Darcie Little Badger


Darcie Little Badger is an author and an Earth scientist. As an author, she specializes in speculative fiction, especially horror, science fiction and fantasy. Further, as a Lipan Apache, she develops her stories with Apache characters and themes. She has also added her voice to Indigenous Futurisms, a movement among Native artists and authors to write science fiction from their historical and cultural perspectives. At the same time, some of her works feature characters who reconfirm the presence and importance of LGBTQ+ community-members.

Family and education

Little Badger’s father, Patrick Ryan, was an English professor; her mother, Hermelinda Walking Woman, is the Education Director of the Lipan Apache Tribe. She also serves as a delegate for the Tribe to the National Congress of American Indians. After graduating with honors from high school in Texas, she attended Princeton University in New Jersey, where she earned the bachelor’s of Geoscience. Little Badger graduated cum laude and was honored by her department with the Arthur F. Buddington Award for Overall Excellence as an undergraduate student. She subsequently enrolled in the doctoral program in oceanography at Texas A&M University, College Station, where she earned the Ph.D. She wrote her dissertation on the genomics of Karenia brevis, a species of plankton that causes toxic red tide in the Gulf of Mexico. For her valuable research, she received a Ford Dissertation Fellowship and TAMU's Chapman Award for Graduate Student Research.
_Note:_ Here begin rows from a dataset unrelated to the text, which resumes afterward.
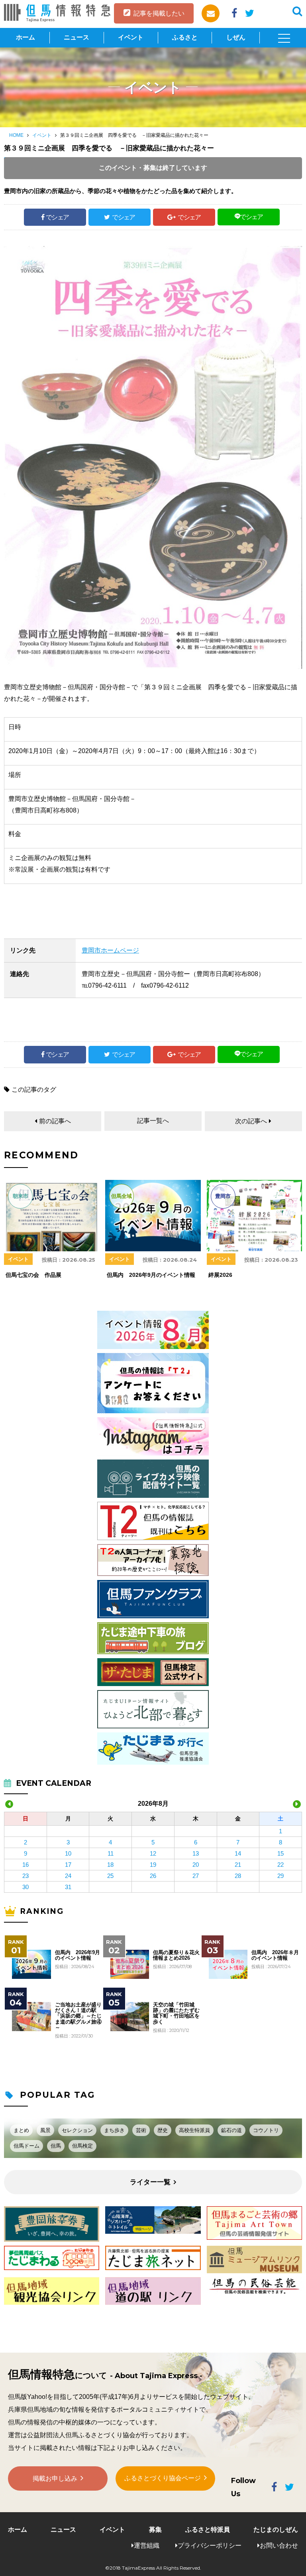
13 (195, 1853)
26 (153, 1875)
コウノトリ (266, 2130)
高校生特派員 (194, 2130)
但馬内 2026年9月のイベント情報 (77, 1955)
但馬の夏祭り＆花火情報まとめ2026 (176, 1955)
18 (110, 1864)
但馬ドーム (26, 2146)
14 (238, 1853)
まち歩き (114, 2130)
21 (238, 1864)
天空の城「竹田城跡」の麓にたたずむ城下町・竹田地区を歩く (176, 2013)
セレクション (77, 2130)
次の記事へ (251, 1121)
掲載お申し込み (55, 2478)
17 (68, 1864)
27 (195, 1875)
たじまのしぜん (275, 2529)
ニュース (76, 37)
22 (280, 1864)
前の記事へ (55, 1121)
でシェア (57, 217)
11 (111, 1853)
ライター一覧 (150, 2182)
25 (110, 1875)
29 (280, 1875)
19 (153, 1864)
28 (238, 1875)
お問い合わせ (279, 2545)
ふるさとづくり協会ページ (162, 2478)
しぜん (235, 37)
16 (25, 1864)
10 (68, 1853)
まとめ (21, 2130)
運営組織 (146, 2545)
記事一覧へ (153, 1120)
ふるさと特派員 (207, 2529)
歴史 (162, 2130)
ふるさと (185, 37)
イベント (130, 37)
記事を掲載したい (158, 13)
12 (153, 1853)
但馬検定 (82, 2146)
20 (195, 1864)
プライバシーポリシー (209, 2545)
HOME (16, 135)
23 (25, 1875)
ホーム (25, 37)
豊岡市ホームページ (110, 950)
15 (280, 1853)
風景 (45, 2130)
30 (25, 1887)
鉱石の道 (231, 2130)
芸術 (141, 2130)
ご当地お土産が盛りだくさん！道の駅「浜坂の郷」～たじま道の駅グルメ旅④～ (78, 2016)
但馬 (56, 2146)
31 (68, 1887)
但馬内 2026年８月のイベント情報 (275, 1955)
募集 (155, 2529)
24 (68, 1875)
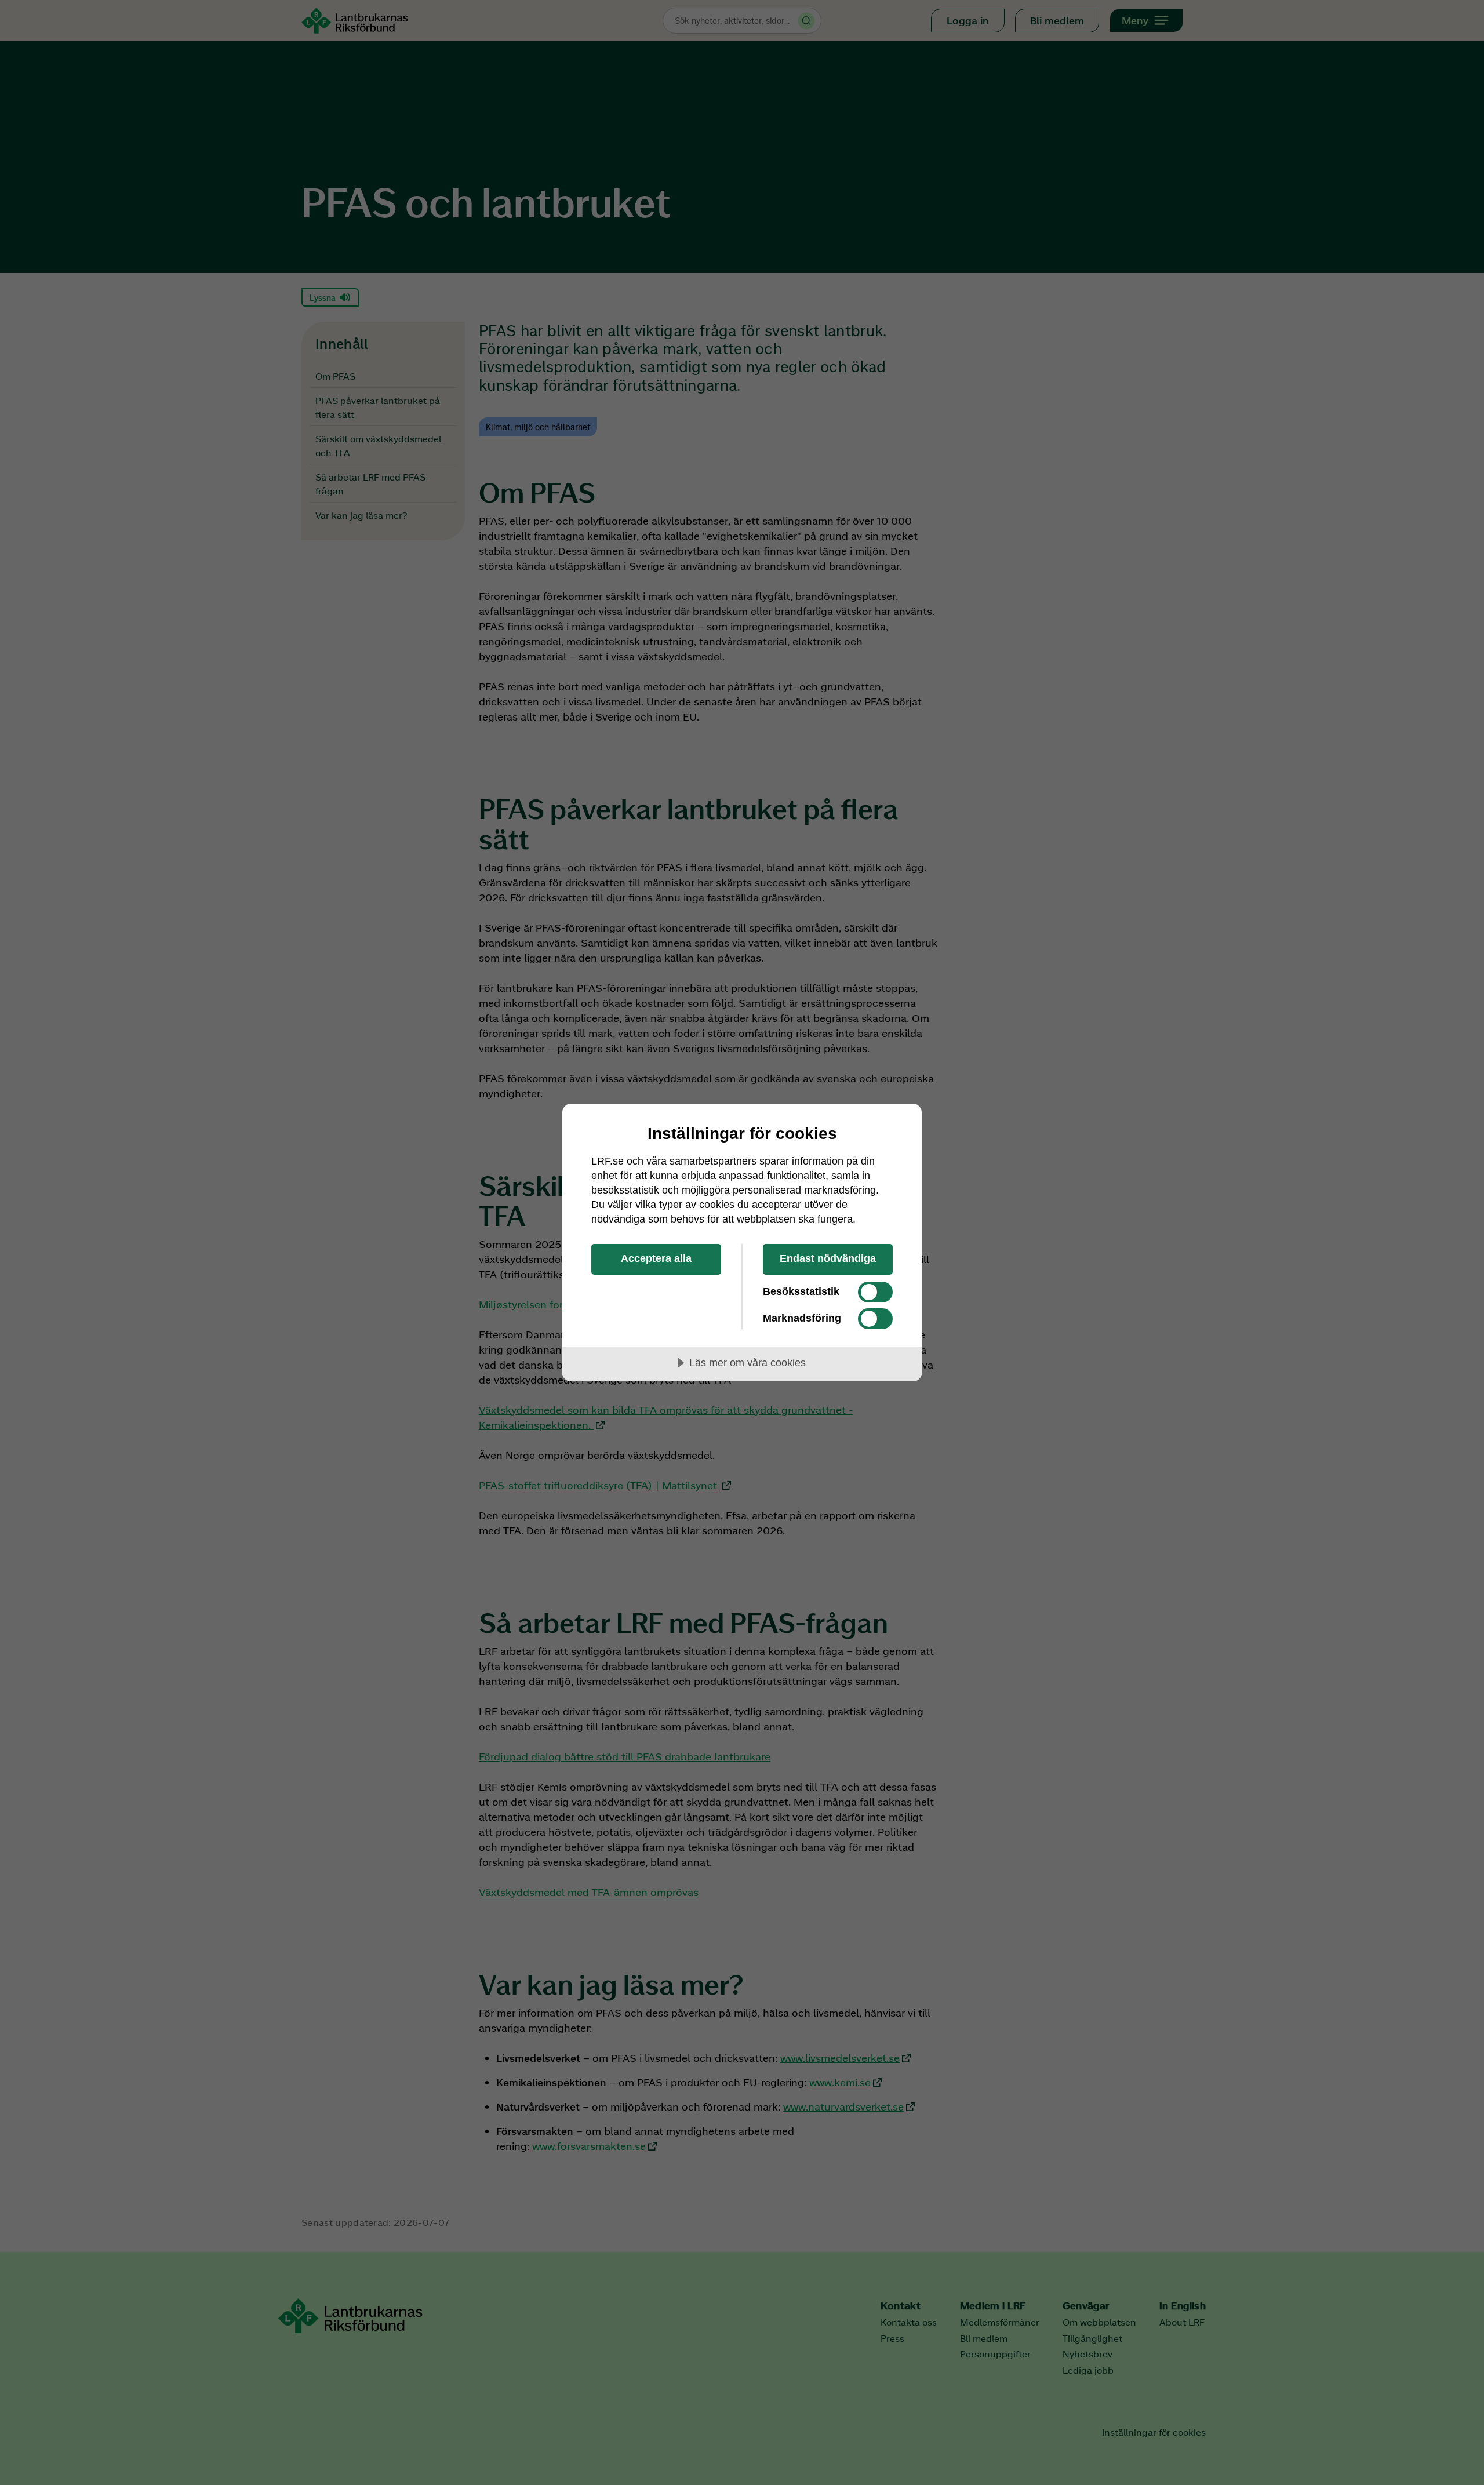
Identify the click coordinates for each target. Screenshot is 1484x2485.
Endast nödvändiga (828, 1258)
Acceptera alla (656, 1258)
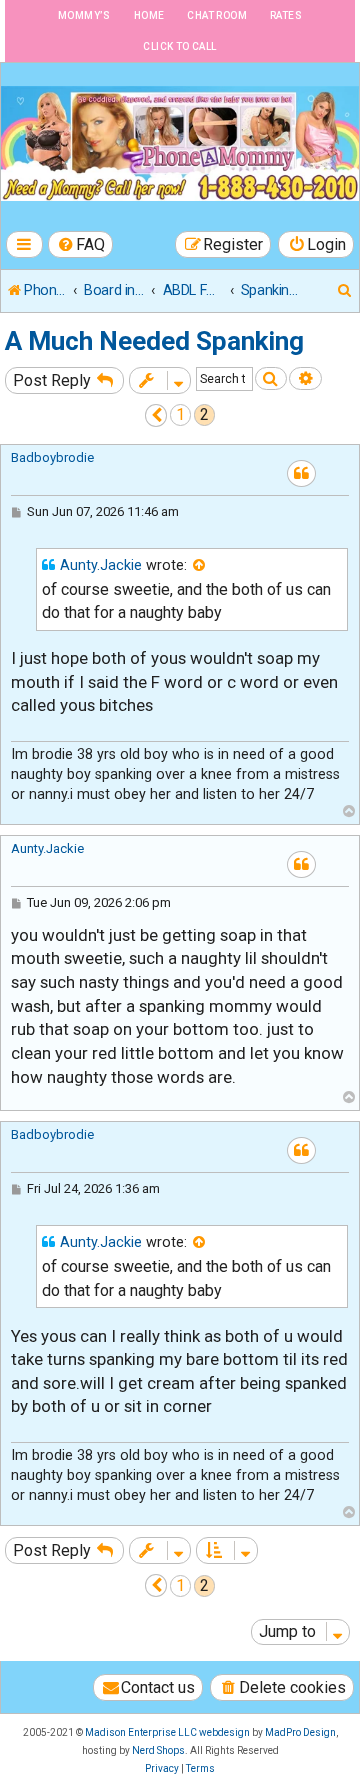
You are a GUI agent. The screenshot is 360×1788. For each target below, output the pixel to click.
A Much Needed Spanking (154, 341)
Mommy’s (84, 15)
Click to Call (179, 46)
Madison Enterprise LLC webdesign (167, 1732)
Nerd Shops (158, 1750)
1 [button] (180, 414)
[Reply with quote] (301, 473)
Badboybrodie (52, 457)
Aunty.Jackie (101, 565)
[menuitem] (81, 244)
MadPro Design (300, 1732)
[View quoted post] (200, 566)
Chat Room (217, 15)
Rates (286, 15)
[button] (156, 415)
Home (149, 15)
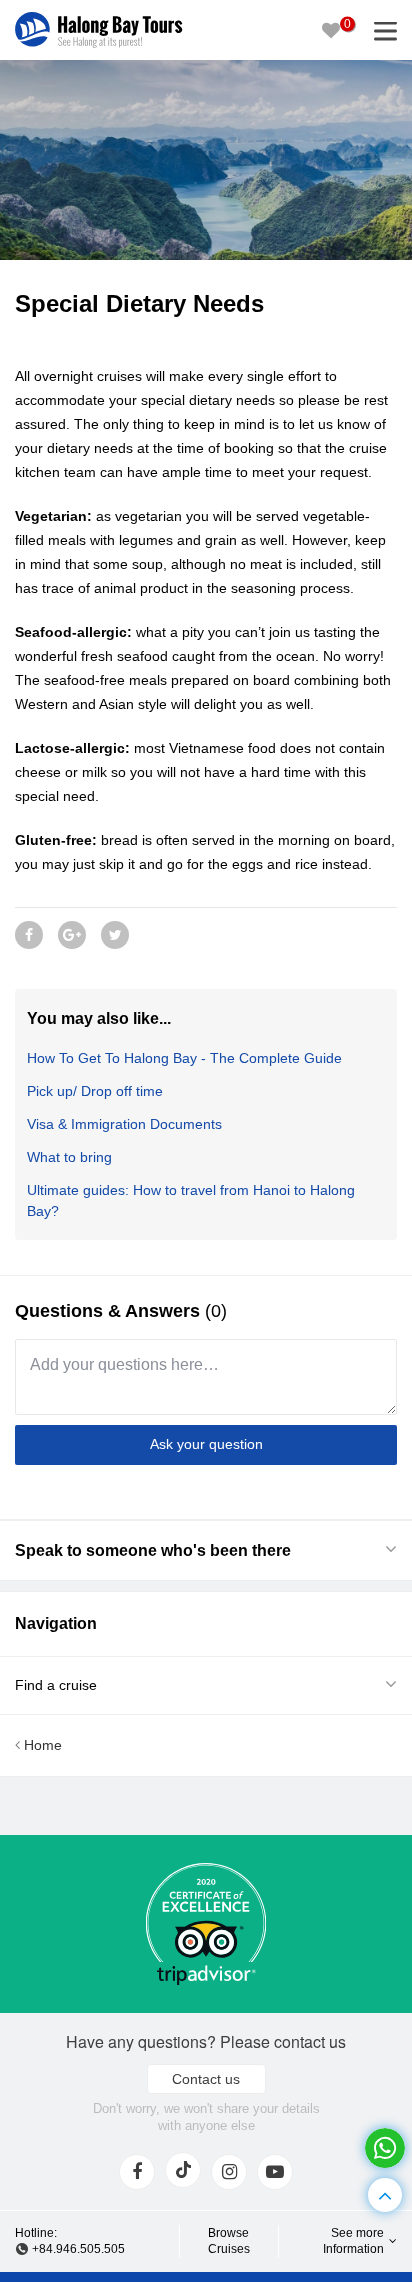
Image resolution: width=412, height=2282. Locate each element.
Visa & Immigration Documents (124, 1124)
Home (41, 1745)
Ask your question (206, 1444)
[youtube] (275, 2172)
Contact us (206, 2079)
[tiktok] (183, 2170)
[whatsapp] (385, 2148)
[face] (137, 2172)
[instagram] (229, 2172)
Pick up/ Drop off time (95, 1091)
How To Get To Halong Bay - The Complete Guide (184, 1058)
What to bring (69, 1157)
Short fiction and Apache influence

Little Badger’s short fiction has appeared in a range of publications, including Strange Horizons, Fantasy Magazine, Mythic Delirium, and The Dark, among others. Notably, Little Badger enriches her short stories with Apache history and lore. For example, two Apache sisters reunite in “Whalebone Parrot”, a Victorian horror story set in the late 19th century on an island in the Atlantic. During the conflict between their tribe and the U.S. Army, the women were orphaned and grew up together in a residential “Indian school.” Thus, as Little Badger notes, her story is rooted in Lipan Apache history, a history that “few remember.” Similarly, in “Owl vs. the Neighborhood Watch”, she revives Native legend when she places Owl, a shape-shifting supernatural harbinger of evil, in a story set in contemporary Appalachia.

Comics and graphic novel

Little Badger published her debut comic “Worst Bargain in Town” in Moonshot Volume 2. She is co-author with Magdalene Visaggio of a comic series, Strangelands, published by H1 Universe Humanoids Publishing in 8 issues. In this comic series, she introduces an Apache superhero. She has recently signed a contract to write her first graphic novel featuring four Lipan Apache friends on a mission to save a kidnapped baby.

Debut novel, Elatsoe

Little Badger’s debut novel Elatsoe is to be published in summer 2020 by Levine Querido. The story is set in modern-day Texas; the main character Ellie is a seventeen-year-old Lipan Apache. Ellie is accompanied by the ghost of her pet dog Kirby. She has used her grandmothers’ traditional techniques to bring him back to life. Kirby and Ellie are joined by Ellie’s friend and classmate Jay as they work to solve the murder of her cousin. At the same time, they confront an enclave of vampires plaguing people near Willowbee, a mysterious town in South Texas.

Indigenous Futurisms

Indigenous Futurisms is a growing movement in the arts and literature in which Native writers create science fiction and fantasy with characters and themes drawn from indigenous cultures. In 2012, Prof. Grace Dillon formalized the study of Indigenous Futurisms with publication of Walking the Clouds: An Anthology of Indigenous Science Fiction. With much of her science fiction, Little Badger has contributed to Indigenous Futurisms. In Strangelands, for example, Little Badger introduces an Apache comic book superhero. In her short story “Né łe!” the main characters are a Navajo interplanetary ship’s captain and a Lipan Apache veterinarian accompanying 40 chihuahuas on their way to forever homes on Mars.